## Text for analysis
####

Simultaneous single-cell protein production and COD removal with characterization of residual protein and intermediate metabolites during whey fermentation by K. marxianus.

Cheese whey fermentation with Kluyveromyces marxianus was carried out at 40 °C and pH 3.5 to examine simultaneous single-cell protein production and chemical oxygen demand (COD) removal, determine the fate of soluble whey protein and characterize intermediate metabolites. After 36 h of batch fermentation, the biomass concentration increased from 2.0 to 6.0 g/L with 55 % COD reduction (including protein), whereas soluble whey protein concentration decreased from 5.6 to 4.1 g/L. It was confirmed through electrophoresis (SDS-PAGE) that the fermented whey protein was different from native whey protein. HPLC and GC-MS analysis revealed a change in composition of organic compounds post-fermentation. High inoculum concentration in batch fermentation resulted in an increase in biomass concentration from 10.3 to 15.9 g/L with 80 % COD reduction (including protein) within 36 h with residual protein concentration of 4.5 g/L. In third batch fermentation, the biomass concentration increased from 7.3 to 12.4 g/L with 71 % of COD removal and residual protein concentration of 4.3 g/L after 22 h. After 22 h, the batch process was shifted to a continuous process with cell recycle, and the steady state was achieved after another 60 h with biomass yield of 0.19 g biomass/g lactose and productivity of 0.26 g/L h. COD removal efficiency was 78-79 % with residual protein concentration of 3.8-4.2 g/L. The aerobic continuous fermentation process with cell recycle could be applied to single-cell protein production with substantial COD removal at low pH and high temperature from cheese whey.

####

## Provided data
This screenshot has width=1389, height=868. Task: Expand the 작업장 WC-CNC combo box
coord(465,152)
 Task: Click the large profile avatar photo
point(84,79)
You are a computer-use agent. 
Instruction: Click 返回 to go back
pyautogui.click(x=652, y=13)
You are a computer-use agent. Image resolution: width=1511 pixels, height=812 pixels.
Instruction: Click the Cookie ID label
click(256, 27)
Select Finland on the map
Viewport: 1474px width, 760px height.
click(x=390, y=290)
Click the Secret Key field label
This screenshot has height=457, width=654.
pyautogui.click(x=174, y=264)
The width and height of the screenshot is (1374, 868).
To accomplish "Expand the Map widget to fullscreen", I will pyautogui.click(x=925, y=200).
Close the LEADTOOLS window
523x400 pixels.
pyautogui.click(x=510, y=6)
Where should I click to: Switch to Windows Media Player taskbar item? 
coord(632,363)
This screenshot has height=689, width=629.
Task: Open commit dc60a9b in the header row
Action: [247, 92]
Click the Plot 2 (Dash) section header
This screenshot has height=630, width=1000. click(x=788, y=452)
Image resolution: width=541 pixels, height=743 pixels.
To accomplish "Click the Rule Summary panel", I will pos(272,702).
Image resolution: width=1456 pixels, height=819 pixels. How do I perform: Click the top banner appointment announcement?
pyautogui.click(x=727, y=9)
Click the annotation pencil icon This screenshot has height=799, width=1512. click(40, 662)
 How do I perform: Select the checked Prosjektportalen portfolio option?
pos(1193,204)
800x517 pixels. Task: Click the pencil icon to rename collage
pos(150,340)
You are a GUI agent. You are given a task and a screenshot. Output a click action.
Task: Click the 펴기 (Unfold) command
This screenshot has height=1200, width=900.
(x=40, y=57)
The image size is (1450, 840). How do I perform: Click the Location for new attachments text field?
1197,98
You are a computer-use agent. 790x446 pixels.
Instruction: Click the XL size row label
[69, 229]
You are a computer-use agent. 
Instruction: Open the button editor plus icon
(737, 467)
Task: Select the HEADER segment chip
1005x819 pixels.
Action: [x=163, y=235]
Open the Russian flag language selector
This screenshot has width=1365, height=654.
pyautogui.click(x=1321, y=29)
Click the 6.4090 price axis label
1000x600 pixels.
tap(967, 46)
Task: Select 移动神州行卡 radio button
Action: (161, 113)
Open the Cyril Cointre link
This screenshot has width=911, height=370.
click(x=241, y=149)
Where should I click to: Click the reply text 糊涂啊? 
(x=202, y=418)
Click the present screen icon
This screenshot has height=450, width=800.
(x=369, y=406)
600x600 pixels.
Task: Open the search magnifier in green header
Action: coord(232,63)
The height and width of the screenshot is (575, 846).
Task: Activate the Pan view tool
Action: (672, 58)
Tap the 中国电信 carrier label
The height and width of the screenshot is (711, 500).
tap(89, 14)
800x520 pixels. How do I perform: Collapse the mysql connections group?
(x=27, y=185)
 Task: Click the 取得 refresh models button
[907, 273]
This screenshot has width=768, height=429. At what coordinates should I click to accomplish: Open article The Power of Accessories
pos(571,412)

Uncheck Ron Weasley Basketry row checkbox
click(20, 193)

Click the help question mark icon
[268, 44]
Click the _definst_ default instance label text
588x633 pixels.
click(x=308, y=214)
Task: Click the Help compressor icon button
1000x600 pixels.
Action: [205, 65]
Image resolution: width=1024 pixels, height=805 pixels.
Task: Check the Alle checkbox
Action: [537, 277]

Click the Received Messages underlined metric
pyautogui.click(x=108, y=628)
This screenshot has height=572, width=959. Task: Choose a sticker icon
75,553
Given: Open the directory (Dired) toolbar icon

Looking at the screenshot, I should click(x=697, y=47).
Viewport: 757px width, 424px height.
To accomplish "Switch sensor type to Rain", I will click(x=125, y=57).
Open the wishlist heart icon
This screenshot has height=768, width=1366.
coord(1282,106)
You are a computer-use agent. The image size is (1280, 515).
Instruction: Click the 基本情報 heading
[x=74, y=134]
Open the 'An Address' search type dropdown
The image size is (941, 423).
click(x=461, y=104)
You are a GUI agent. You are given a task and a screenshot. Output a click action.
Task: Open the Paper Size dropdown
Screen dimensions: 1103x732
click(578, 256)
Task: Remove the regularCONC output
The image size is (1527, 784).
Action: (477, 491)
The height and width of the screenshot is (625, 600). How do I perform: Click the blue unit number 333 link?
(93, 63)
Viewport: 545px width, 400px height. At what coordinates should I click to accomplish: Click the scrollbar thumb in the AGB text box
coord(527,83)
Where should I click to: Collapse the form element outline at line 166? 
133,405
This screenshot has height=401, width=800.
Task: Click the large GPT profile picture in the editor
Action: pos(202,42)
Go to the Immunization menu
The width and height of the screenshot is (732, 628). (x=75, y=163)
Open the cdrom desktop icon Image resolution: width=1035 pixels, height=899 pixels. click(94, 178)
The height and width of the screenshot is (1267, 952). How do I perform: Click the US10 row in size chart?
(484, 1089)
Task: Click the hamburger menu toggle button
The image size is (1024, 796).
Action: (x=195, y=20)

####

## Task objective
Could you pull out the passage of the whey fermentation abstract from "Simultaneous single-cell protein production and COD" up to and including "by K. marxianus.", copying it word for word?

## Response area
Simultaneous single-cell protein production and COD removal with characterization of residual protein and intermediate metabolites during whey fermentation by K. marxianus.